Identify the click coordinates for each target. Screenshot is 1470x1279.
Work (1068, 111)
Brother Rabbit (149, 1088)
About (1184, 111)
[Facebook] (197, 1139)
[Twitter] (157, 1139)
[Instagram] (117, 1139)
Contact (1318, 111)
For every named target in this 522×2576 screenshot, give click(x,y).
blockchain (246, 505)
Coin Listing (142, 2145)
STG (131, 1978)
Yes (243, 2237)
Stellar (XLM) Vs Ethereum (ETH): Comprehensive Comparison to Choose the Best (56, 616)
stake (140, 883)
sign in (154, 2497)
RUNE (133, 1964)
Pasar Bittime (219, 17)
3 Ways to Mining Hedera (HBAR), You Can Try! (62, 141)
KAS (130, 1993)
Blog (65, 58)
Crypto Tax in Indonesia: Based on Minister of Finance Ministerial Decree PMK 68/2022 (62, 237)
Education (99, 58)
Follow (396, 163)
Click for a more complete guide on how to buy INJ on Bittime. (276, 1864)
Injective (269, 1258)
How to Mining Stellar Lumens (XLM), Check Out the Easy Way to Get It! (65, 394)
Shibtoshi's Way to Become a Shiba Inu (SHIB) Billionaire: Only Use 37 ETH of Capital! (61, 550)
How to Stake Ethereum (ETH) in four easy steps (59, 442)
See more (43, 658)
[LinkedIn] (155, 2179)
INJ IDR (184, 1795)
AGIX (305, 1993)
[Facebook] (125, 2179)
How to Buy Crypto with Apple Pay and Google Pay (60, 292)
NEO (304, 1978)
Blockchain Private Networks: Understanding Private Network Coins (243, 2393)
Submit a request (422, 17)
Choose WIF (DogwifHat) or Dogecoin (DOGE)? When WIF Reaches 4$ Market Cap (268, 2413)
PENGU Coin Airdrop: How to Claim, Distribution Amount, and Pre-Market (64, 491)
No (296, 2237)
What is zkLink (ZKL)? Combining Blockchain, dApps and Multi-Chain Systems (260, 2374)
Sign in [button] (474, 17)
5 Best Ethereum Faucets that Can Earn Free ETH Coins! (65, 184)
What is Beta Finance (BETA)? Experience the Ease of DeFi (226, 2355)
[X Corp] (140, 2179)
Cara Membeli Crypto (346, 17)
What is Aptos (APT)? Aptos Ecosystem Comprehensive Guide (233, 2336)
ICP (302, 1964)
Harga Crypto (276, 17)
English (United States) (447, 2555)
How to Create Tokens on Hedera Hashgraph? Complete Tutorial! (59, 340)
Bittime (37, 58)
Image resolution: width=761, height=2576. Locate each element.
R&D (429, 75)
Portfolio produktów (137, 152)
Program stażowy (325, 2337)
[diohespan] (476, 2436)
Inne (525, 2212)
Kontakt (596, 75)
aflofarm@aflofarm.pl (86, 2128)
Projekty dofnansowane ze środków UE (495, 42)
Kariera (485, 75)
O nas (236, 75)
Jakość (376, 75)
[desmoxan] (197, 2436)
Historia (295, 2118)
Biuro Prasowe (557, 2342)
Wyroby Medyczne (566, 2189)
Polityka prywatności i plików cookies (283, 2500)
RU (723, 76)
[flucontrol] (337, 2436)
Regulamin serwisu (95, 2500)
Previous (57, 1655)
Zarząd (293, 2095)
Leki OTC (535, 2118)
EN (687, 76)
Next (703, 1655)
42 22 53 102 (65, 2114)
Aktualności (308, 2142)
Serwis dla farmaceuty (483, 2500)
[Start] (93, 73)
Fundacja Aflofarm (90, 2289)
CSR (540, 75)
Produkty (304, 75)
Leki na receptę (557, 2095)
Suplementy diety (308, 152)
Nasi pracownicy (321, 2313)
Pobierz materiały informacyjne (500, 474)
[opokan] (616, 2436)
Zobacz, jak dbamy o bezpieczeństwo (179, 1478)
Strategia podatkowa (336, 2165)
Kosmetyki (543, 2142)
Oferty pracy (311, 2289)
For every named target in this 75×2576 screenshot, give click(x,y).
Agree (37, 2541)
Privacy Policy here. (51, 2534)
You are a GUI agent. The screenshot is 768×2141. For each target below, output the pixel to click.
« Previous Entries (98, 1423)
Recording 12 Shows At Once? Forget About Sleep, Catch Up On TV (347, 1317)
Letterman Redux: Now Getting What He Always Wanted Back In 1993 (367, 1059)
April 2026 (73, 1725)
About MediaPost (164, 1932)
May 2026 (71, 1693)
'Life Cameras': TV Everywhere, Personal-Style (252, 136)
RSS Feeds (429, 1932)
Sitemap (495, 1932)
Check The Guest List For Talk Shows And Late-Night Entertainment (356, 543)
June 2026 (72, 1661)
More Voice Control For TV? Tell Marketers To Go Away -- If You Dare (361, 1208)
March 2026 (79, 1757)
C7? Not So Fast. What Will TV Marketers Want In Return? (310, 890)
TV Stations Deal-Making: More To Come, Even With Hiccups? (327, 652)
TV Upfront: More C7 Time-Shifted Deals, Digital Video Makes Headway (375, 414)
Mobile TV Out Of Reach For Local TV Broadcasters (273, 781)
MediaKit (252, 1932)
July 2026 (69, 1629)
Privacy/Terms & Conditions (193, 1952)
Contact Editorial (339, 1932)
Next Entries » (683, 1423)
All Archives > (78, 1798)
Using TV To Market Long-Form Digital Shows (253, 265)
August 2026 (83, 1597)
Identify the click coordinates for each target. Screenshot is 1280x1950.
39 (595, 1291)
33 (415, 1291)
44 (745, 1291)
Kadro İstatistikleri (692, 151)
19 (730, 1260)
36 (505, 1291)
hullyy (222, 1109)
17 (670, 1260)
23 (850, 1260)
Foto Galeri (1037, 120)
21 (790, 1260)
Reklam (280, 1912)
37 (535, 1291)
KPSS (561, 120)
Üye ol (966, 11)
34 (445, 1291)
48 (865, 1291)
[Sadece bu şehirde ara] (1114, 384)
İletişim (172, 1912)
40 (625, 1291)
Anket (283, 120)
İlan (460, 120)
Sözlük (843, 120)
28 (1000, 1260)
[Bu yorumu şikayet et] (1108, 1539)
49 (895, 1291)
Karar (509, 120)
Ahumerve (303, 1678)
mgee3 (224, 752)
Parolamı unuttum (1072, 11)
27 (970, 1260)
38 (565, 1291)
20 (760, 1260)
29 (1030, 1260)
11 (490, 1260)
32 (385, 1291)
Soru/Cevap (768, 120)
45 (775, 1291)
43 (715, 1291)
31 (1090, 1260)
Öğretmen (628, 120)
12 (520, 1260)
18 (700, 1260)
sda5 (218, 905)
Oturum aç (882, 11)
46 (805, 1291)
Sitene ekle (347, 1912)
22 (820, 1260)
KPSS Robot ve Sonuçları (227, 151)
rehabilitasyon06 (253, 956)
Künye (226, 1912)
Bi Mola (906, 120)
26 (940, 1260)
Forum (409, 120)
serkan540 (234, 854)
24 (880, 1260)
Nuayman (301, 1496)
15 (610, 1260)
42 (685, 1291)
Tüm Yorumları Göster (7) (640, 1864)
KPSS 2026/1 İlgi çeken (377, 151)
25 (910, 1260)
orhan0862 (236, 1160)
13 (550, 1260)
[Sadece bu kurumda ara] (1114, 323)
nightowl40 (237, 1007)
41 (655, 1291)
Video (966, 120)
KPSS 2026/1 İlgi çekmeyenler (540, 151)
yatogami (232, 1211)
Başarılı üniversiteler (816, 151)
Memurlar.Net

++++++++++++++++++++

State how many lines of the listing contain the word "named", giving the number by itself.

2